Lonnie is a dear friend to this day. He is also the friend who financed the building restoration company I mentioned in the last chapter. He and I also co-founded a company that put me in the maelstrom of politics at a national level. But both of these ventures came much later. It was clear that the initial spark with Lonnie meant we had things to do together, just not that original job at the studio.

Intuition is a part of dreaming. I learned about it by experiencing it, and then I developed my facility with it doing the dream work with Catherine.

Bodily signs are an integral part of intuition and dreaming. As Catherine would often say: In-Tuition: learning within. Dreaming is the language of the body. Our spiritual body is housed in our physical body, thus our experiencing is through that specific lens of what we take in through our senses, and how our body responds to this information (in-formation). Thus, knowing how the body moves in response to images and feelings is very important.

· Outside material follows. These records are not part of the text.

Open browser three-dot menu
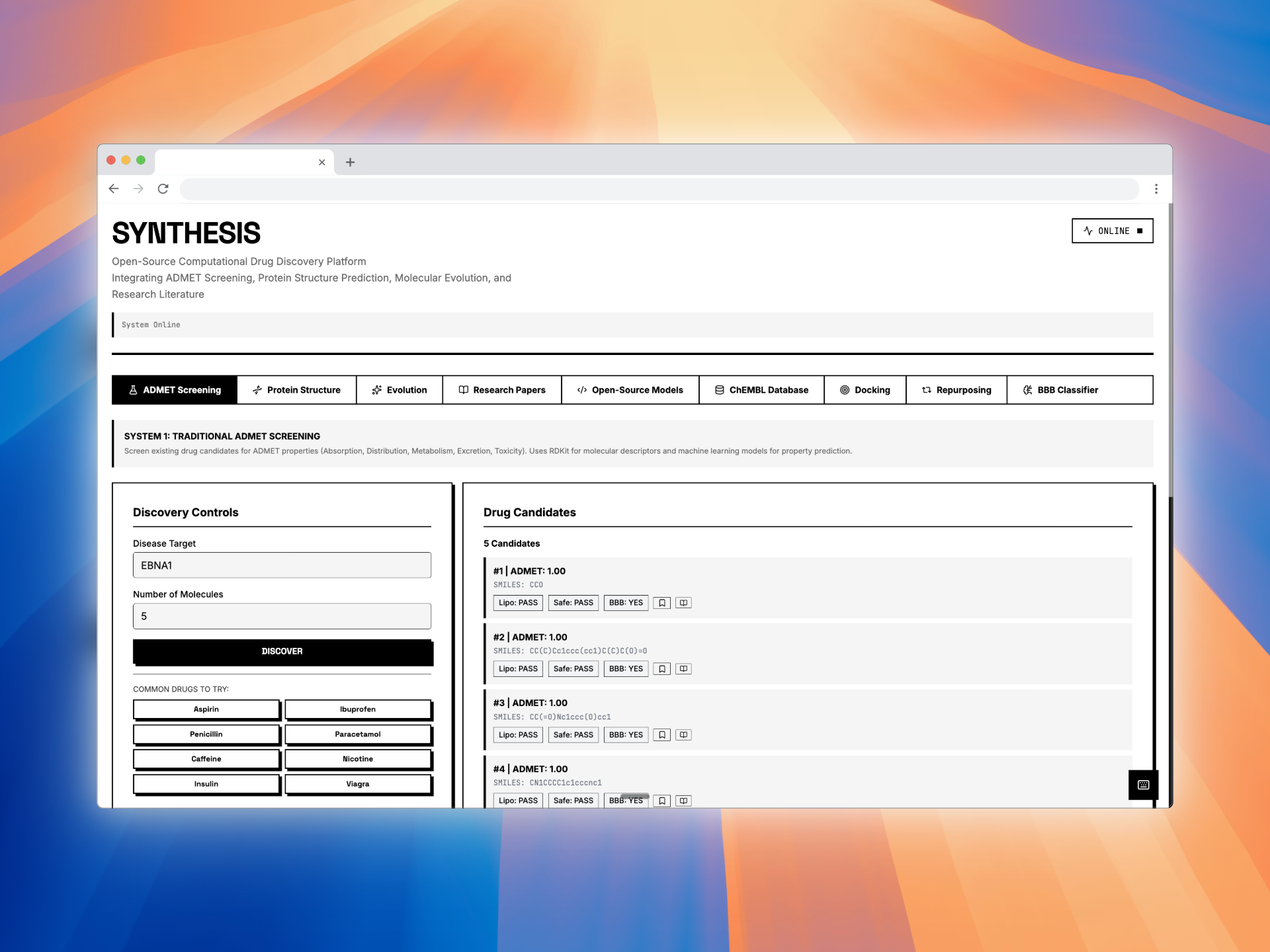Screen dimensions: 1270x952 tap(1156, 189)
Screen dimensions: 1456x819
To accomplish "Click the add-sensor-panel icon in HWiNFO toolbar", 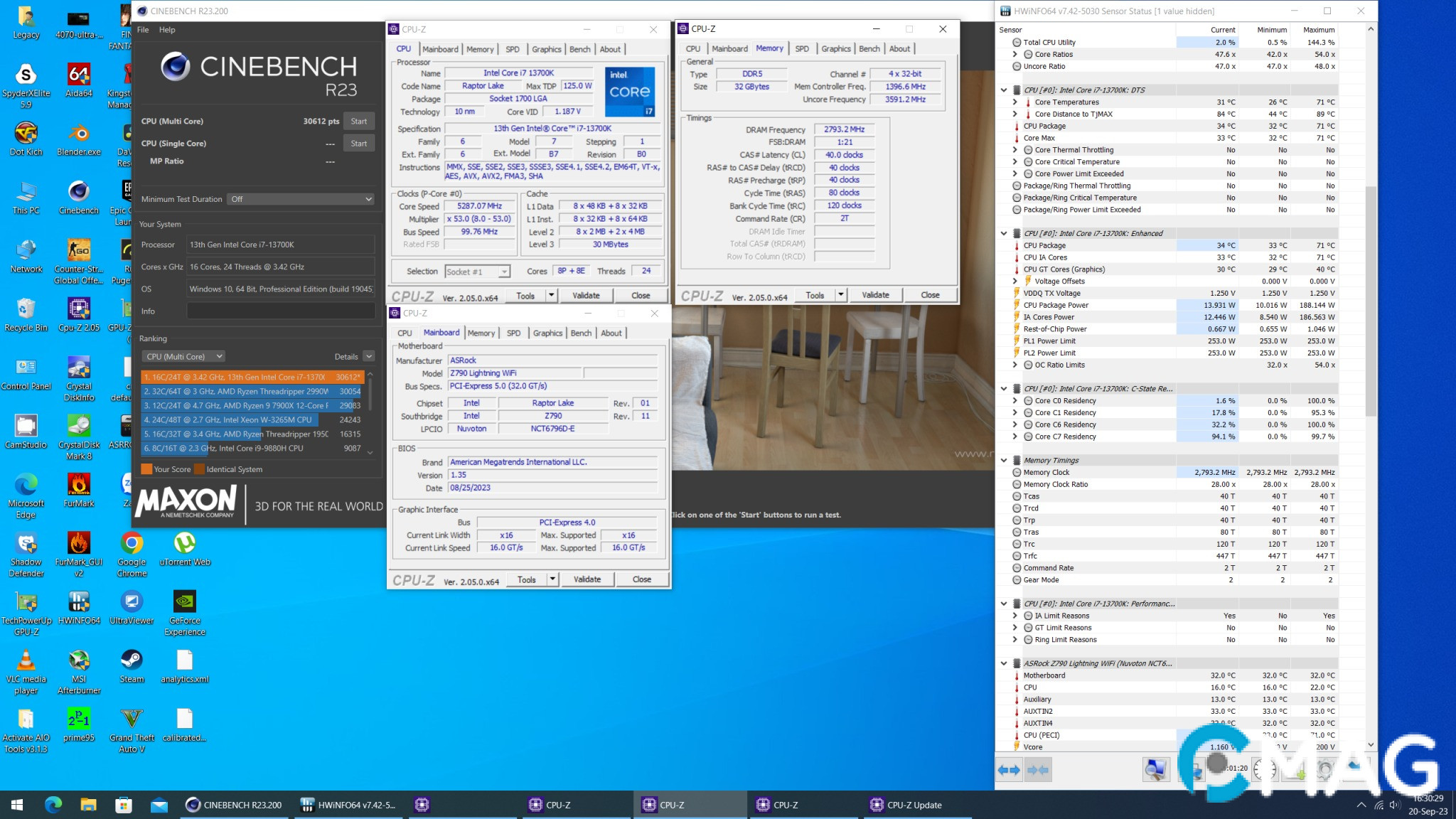I will pos(1294,770).
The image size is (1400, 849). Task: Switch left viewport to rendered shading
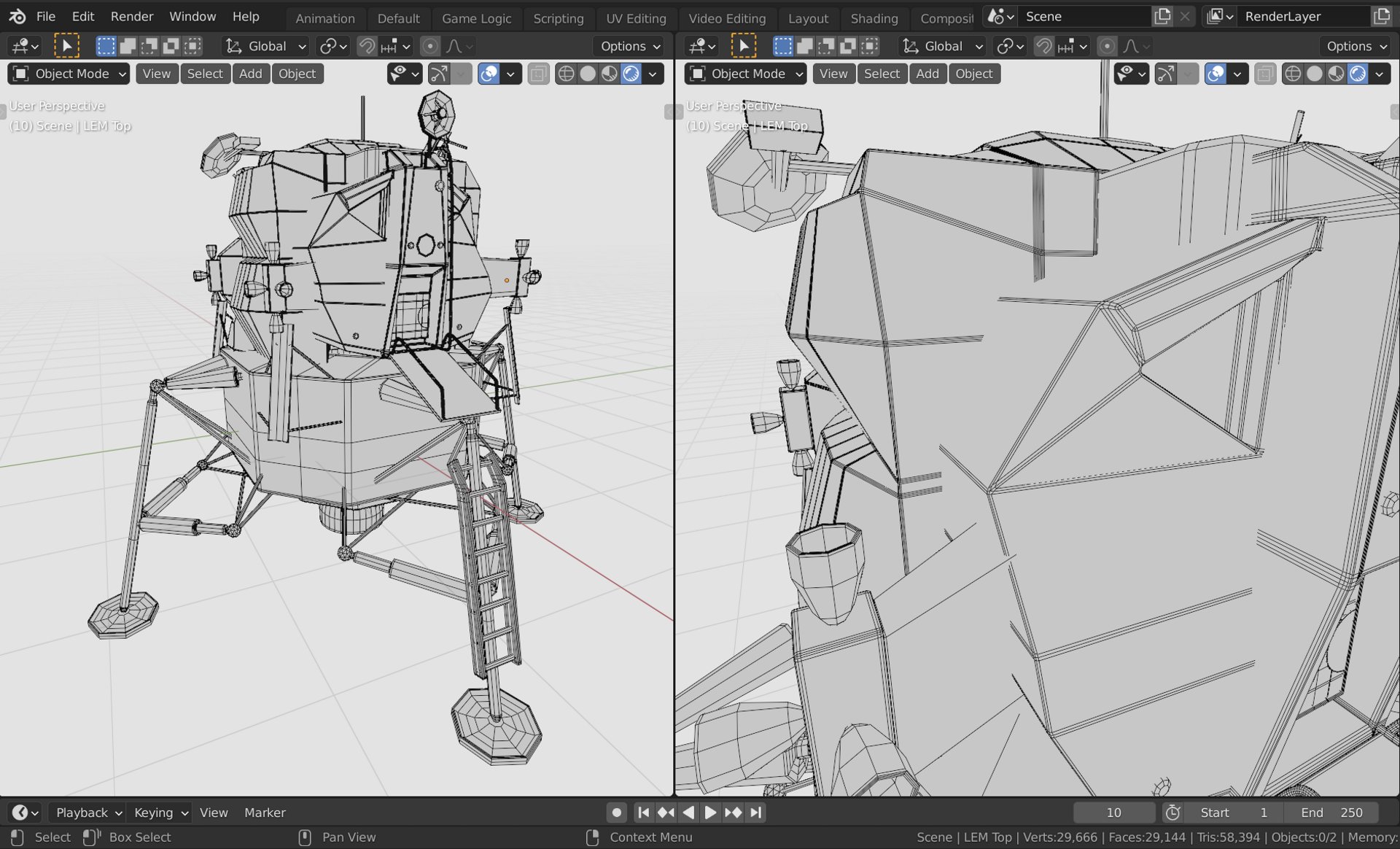point(631,74)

In my untrained days, I could only say that I felt “light” or “dark” about job possibilities. As I trained, I learned that I have specific movements and feelings all through my body in response to experience. For example, when I hear a truth I feel a silver, sparkling electric “wiggle” up and down the middle of my chest like unzipping a zipper, and when I make a shift an expansion occurs in the middle of my chest. These feelings are signposts and they often precede physical manifestation, which is one reason they are integral to intuition. I will talk about how to map the body in this way in “Part II.”

Responding to intuition, as I’ve described in this chapter, often means going against conventional thinking. Dreaming requires us to make brave choices, like I did in saying no to the offers from the TV station and Lonnie. Selfhood is a brave endeavor. Making choices from our innermost Self, however, ultimately brings much greater rewards.

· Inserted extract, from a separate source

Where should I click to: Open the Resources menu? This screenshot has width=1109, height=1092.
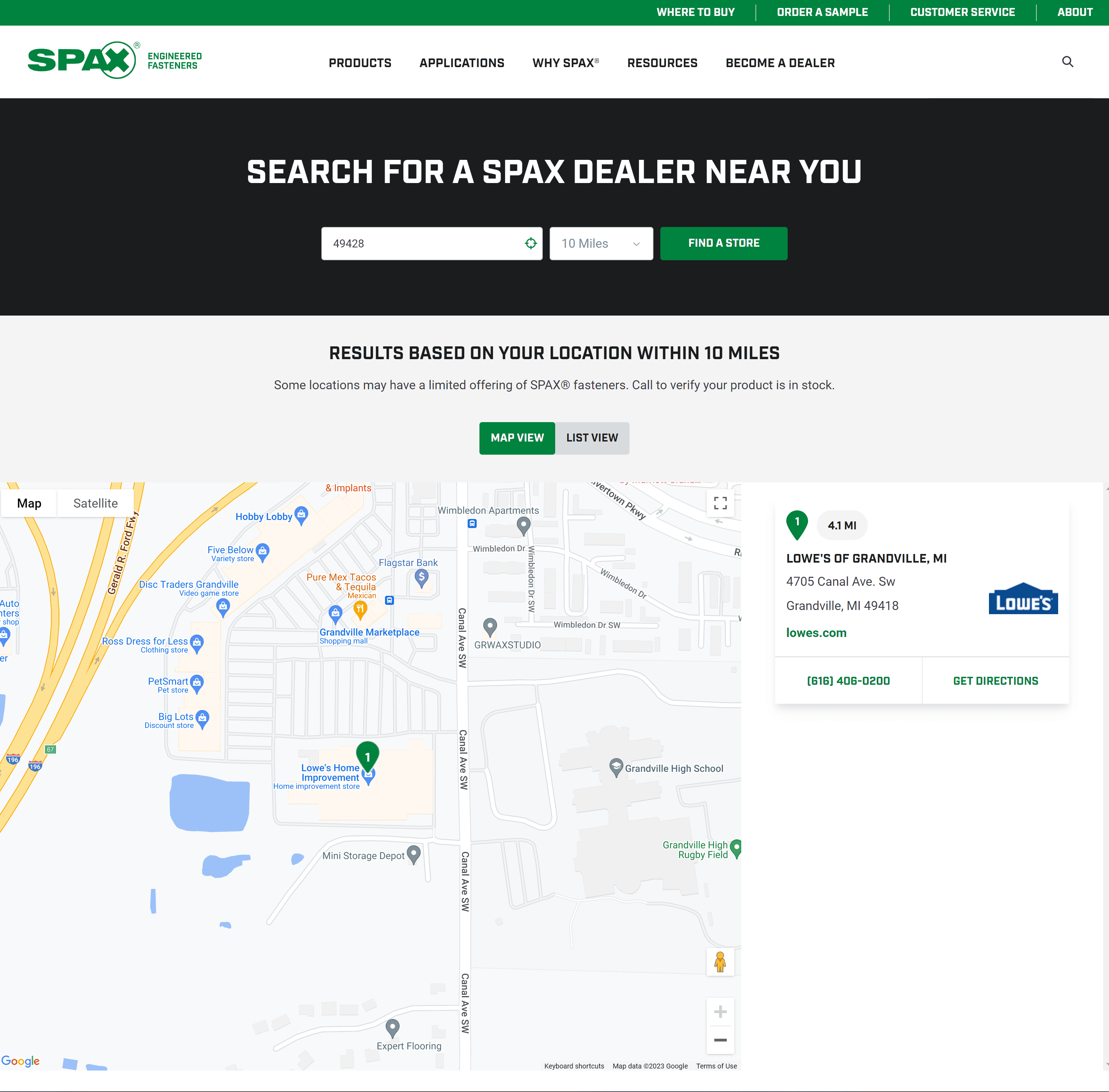tap(662, 63)
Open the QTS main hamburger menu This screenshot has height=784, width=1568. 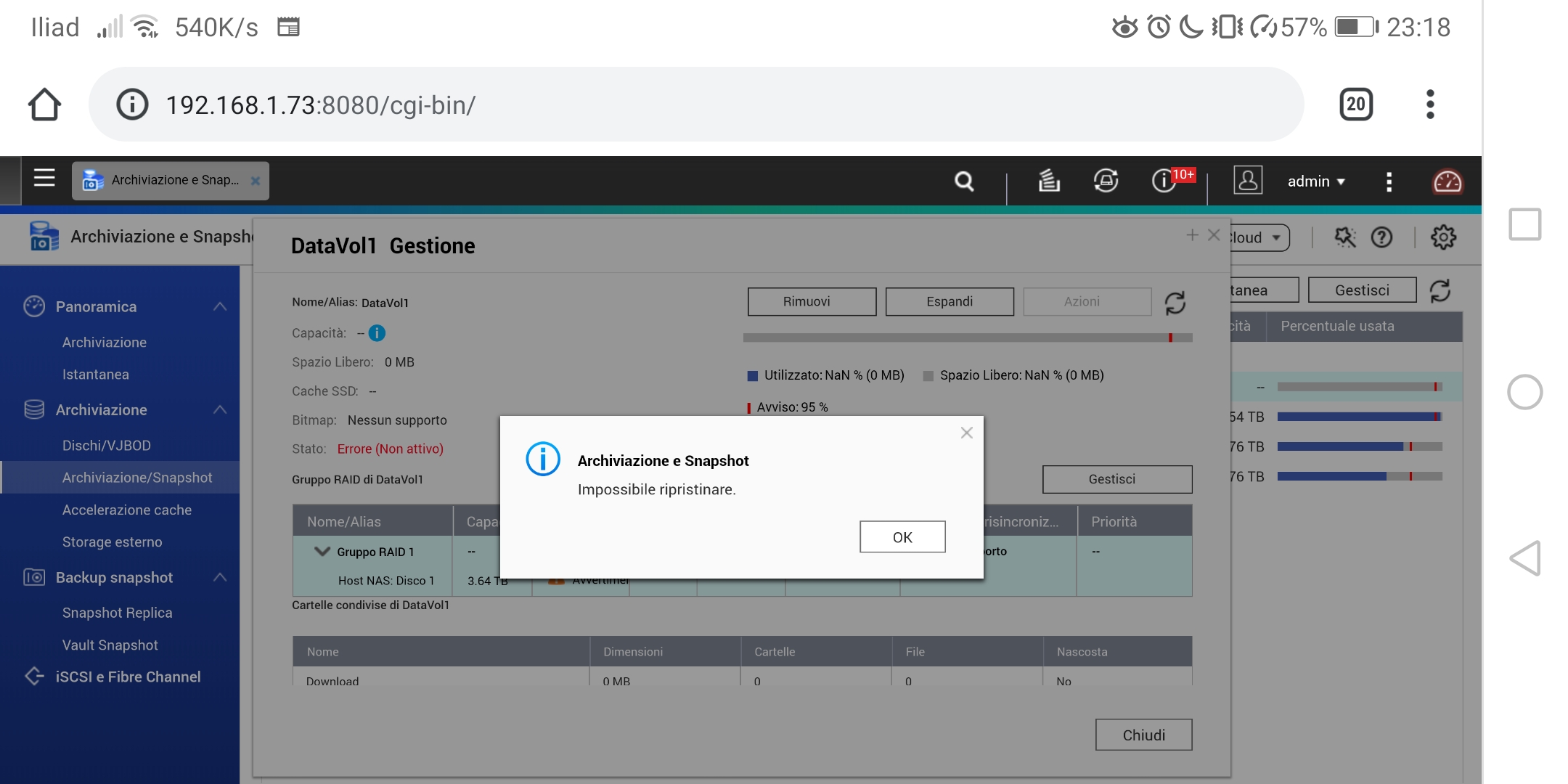point(44,179)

In the previous chapter, I described a dream of my father’s in which he sees himself clearly finding the knife he thought he had lost. By asking his dream he stepped into a deeper, more knowing part of the Self. My grandmother extended that by showing me that dreams also allow us to connect with others. They can connect us in the way that my grandmother knew to bake the cake for Uncle Charles, as well as in the way that she would meet with family in dreams. Dreaming, I came to understand, is both individual and communal. It is access to the dream field where connections and movements outside of time can occur. Intuition is a part of dreaming, and dreaming begets intuition.

Lesson Seven:

Dreaming is both individual and communal. It connects us to the deepest, knowing part of the Self, and also connects us to others. We stay in relationship by responding to our dreams.